Data records:

>>>>>

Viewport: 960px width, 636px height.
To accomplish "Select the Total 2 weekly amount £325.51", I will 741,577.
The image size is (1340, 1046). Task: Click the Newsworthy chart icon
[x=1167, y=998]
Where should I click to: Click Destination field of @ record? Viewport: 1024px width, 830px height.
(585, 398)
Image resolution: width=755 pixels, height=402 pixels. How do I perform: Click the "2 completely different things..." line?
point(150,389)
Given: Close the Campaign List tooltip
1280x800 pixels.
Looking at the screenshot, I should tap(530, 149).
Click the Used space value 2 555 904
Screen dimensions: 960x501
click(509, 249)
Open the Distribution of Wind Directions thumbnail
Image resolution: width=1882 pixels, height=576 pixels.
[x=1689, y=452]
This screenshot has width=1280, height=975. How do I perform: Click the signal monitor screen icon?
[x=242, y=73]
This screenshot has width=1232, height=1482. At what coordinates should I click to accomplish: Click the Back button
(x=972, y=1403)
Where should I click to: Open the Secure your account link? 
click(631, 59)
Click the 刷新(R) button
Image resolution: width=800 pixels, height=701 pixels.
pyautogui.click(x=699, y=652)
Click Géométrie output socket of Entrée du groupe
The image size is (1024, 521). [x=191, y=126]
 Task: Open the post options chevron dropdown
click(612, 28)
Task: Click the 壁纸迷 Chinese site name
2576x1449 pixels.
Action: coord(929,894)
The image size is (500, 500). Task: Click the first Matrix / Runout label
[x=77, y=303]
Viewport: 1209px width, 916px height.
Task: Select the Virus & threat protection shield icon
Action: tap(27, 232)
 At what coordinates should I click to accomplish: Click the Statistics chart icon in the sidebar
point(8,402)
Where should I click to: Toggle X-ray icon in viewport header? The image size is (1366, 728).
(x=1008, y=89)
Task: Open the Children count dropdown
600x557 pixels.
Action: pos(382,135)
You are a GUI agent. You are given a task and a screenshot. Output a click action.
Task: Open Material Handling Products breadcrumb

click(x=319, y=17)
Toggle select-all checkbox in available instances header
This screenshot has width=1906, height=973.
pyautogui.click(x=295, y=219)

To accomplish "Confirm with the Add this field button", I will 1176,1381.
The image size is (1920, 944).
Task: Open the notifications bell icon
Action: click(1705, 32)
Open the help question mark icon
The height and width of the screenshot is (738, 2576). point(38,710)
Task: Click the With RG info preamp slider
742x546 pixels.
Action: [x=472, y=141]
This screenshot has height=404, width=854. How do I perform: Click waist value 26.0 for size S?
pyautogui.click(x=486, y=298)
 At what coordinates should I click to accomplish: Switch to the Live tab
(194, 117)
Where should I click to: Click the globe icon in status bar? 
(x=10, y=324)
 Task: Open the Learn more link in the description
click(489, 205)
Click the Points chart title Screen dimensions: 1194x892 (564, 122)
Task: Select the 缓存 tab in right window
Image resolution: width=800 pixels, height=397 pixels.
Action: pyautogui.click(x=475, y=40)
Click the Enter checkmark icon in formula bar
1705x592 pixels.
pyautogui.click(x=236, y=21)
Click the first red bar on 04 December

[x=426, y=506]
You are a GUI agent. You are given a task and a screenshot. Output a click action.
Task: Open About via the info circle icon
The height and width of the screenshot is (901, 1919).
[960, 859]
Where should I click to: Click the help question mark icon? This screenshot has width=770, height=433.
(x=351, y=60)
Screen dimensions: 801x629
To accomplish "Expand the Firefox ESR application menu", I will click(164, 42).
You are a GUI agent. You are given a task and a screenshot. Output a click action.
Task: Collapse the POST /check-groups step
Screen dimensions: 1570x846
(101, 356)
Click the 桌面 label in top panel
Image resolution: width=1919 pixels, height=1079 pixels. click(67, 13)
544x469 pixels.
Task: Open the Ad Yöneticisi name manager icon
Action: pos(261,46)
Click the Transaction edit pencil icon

<<<<<

→ **TRY IT**
Return exactly the lines from the line bearing "Screen dimensions: 1570x846" to the end of the records, inclusive of both; include no other lines.

→ **TASK ANSWER**
Screen dimensions: 1570x846
(101, 356)
Click the 桌面 label in top panel
Image resolution: width=1919 pixels, height=1079 pixels. click(67, 13)
544x469 pixels.
Task: Open the Ad Yöneticisi name manager icon
Action: pos(261,46)
Click the Transaction edit pencil icon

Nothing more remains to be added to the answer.